Saturday, June 11, 2011

OTR

In 1956’s “The man in the gray flannel suit”, Gregory Peck wears what came to signify mindless corporate adherence - the clone like sack suit in a gray worsted, black oxford bals and a fedora. More than 50 years later, a classic gray suit and polished black shoes are nothing of the sort. Indeed, to wear a suit now is bucking the trend, and to wear it well - in gray rather than black, a plain worsted rather than a myriad stripe, fitting comfortably and tailored correctly, rather than overhanging the knuckles and falling off the hips as young trends have seen them evolve. Much like the punk who wears ripped denim and a Mohawk to “rebel”, Friday casual and branded sportswear no longer says much of someone being an individual and comfortable in their role, but more that they lack the confidence to dress.

While the modern city has a dearth of good tailors, and the younger man a lack of funds to visit the best, it doesn’t mean that to wear ready to wear clothing means all chance of individualism is gone. Indeed, for many young men still proportional in their measurements, off the rack may achieve a better result when beginning to build a wardrobe. My steadfast rule has always been, whatever you are willing to spend on a suit, allow at least 20% of that figure again for alterations. A $9000 suit 2 inches to long in the sleeve and trouser will look like it’s worth all of $90, just as an immaculately finished and fitted $900 suit will stand up credibly beside one 5 times it’s value. Sadly most young men miss this part though, and rather than having their clothes fit them well, they spend the extra money on a branded wallet or cufflinks, making the whole far less than the sum of it’s parts.

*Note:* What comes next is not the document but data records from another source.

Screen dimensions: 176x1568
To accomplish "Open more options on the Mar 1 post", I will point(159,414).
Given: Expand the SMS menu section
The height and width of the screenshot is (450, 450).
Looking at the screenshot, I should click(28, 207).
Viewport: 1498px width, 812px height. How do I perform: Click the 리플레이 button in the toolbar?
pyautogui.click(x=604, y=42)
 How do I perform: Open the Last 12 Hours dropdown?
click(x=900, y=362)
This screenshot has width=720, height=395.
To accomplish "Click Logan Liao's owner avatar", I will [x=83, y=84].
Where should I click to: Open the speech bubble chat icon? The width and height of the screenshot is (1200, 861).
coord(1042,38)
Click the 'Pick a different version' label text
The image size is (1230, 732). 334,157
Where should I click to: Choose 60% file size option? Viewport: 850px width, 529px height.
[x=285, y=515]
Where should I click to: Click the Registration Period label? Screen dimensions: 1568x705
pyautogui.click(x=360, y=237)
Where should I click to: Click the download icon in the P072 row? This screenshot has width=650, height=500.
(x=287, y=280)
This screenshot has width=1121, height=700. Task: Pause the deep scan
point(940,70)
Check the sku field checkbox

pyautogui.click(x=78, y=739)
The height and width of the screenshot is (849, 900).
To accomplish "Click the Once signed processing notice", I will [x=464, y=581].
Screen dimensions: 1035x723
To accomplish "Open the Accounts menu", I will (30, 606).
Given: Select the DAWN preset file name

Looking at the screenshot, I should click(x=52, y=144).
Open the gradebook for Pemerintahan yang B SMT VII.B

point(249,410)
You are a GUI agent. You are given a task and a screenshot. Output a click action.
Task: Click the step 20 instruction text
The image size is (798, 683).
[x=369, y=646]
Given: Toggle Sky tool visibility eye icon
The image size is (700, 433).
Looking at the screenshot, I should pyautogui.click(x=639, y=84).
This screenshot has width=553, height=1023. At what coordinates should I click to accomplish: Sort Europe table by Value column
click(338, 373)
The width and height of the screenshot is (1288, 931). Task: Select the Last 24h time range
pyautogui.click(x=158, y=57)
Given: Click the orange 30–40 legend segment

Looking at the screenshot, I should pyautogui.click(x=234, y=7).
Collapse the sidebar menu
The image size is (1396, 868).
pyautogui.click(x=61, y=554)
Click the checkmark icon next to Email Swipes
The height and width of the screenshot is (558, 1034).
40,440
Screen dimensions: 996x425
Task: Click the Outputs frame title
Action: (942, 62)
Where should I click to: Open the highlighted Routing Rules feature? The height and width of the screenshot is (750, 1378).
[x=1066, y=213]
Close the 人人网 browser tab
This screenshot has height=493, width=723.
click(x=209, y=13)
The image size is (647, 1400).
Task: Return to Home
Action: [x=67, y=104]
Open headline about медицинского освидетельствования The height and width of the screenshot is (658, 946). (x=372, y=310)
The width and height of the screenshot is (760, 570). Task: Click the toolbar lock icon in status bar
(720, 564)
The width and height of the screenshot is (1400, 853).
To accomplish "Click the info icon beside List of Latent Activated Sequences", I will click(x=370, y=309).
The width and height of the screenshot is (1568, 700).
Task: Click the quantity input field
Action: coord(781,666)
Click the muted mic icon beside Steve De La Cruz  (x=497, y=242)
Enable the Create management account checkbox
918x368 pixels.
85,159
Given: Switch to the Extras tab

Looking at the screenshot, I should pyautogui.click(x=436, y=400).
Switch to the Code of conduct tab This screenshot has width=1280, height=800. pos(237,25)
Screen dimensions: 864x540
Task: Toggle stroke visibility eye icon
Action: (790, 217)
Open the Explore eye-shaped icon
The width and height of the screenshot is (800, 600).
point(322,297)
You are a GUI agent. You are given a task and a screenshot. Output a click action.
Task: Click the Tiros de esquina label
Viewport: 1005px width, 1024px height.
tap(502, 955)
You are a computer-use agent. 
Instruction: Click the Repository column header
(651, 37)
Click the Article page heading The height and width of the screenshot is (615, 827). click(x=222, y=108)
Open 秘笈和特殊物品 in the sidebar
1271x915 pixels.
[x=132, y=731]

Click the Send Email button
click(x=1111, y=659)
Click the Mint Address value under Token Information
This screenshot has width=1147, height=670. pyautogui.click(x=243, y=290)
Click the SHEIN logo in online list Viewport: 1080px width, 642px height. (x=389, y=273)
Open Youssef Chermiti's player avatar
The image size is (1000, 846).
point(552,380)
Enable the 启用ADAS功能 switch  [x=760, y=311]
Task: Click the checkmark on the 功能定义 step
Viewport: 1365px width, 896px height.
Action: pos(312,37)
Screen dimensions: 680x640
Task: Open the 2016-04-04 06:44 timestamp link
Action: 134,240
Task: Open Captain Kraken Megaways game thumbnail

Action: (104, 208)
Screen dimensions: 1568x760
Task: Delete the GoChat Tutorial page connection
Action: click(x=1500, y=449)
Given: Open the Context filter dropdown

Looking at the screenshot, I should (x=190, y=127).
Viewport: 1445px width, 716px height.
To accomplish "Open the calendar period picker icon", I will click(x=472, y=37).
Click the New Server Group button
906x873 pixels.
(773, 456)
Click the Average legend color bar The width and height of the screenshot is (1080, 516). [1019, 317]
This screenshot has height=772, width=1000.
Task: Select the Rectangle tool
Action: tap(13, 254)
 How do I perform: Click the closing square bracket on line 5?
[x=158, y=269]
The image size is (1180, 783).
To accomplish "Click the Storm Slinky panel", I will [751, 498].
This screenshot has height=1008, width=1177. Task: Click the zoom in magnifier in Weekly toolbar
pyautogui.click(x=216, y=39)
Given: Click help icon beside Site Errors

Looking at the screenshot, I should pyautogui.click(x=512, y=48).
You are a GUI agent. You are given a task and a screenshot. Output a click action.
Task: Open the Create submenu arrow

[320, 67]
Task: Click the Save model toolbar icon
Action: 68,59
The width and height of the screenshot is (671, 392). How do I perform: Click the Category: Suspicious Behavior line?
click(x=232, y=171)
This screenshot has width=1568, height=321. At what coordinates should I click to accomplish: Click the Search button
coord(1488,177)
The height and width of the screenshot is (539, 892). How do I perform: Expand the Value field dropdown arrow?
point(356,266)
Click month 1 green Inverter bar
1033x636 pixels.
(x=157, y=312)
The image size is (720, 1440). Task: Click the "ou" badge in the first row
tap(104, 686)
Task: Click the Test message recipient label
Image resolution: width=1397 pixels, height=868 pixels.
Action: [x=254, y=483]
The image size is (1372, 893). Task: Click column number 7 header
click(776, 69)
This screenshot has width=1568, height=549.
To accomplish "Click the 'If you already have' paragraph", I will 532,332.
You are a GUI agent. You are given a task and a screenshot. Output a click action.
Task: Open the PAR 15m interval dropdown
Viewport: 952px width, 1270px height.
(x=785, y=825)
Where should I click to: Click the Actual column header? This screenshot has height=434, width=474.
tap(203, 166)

An average suit below the $1000 price point should perform it’s duties for 2 years or so, a suit double that price might live to three times it’s age when well cared for. A bespoke suit, handmade from the best cloth can expect to be inherited by your son. But only if well treated. Likewise a good pair of shoes might live live for 15 years where an average pair only 5, but if any garment is worn continuously you will be lucky to get 6 months before t starts looking like a dogs breakfast. I’d advise young men to buy two pairs of shoes, and two suits, at the limit of what they can comfortably afford. Rotated, aired and polished, they will only get better, and mean that they are still good garments by the time you can afford to go shopping again.

Pocket squares, knit ties, cufflinks and tie pins are all great things to have. I couldn’t feel properly presented without them. But never at the expense of a great pair of shoes, a suit that fits or simple clean classics. In that sense, Peck’ grey flannel wearing Tom Rath had a head start on everyone.